Parenteral drug products should be inspected visually for particulate matter and discoloration prior to administration. Do not use any vials exhibiting particulate matter or discoloration.
Discard unused portions of RETACRIT in preservative-free vials. Do not re-enter preservative-free vials.
Store unused portions of RETACRIT in multiple-dose vials at 2°C to 8°C (36°F to 46°F). Discard 21 days after initial entry.
Do not dilute. Do not mix with other drug solutions.
The vial stopper used for RETACRIT is not made with natural rubber latex.
Medication Guide

MEDICATION GUIDE

This Medication Guide has been approved by the U.S. Food and Drug Administration.     Revised: 6/2024

MEDICATION GUIDE
RETACRIT® (Ret-uh-krit)
(epoetin alfa-epbx)

Read this Medication Guide:

before you start RETACRIT.
if you are told by your healthcare provider that there is new information about RETACRIT.
if you are told by your healthcare provider that you may inject RETACRIT at home, read this Medication Guide each time you receive a new supply of medicine.

This Medication Guide does not take the place of talking to your healthcare provider about your medical condition or your treatment. Talk with your healthcare provider regularly about the use of RETACRIT and ask if there is new information about RETACRIT.

What is the most important information I should know about RETACRIT?

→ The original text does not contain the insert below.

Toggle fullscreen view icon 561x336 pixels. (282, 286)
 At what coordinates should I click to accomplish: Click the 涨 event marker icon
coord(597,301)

RETACRIT may cause serious side effects that can lead to death, including:

For people with cancer:

Your tumor may grow faster and you may die sooner if you choose to take RETACRIT. Your healthcare provider will talk with you about these risks.

For all people who take RETACRIT, including people with cancer or chronic kidney disease:

Serious heart problems, such as heart attack or heart failure, and stroke. You may die sooner if you are treated with RETACRIT to increase red blood cells (RBCs) to near the same level found in healthy people.
Blood clots. Blood clots may happen at any time while taking RETACRIT. If you are receiving RETACRIT for any reason and you are going to have surgery, talk to your healthcare provider about whether or not you need to take a blood thinner to lessen the chance of blood clots during or following surgery. Blood clots can form in blood vessels (veins), especially in your leg (deep venous thrombosis or DVT). Pieces of a blood clot may travel to the lungs and block the blood circulation in the lungs (pulmonary embolus).
Call your healthcare provider or get medical help right away if you have any of these symptoms:
o
Chest pain
o
Trouble breathing or shortness of breath
o
Pain in your legs, with or without swelling
o
A cool or pale arm or leg
o
Sudden confusion, trouble speaking, or trouble understanding others' speech
o
Sudden numbness or weakness in your face, arm, or leg, especially on one side of your body
o
Sudden trouble seeing
o
Sudden trouble walking, dizziness, loss of balance or coordination
o
Loss of consciousness (fainting)
o
Hemodialysis vascular access stops working

See "What are the possible side effects of RETACRIT?" below for more information.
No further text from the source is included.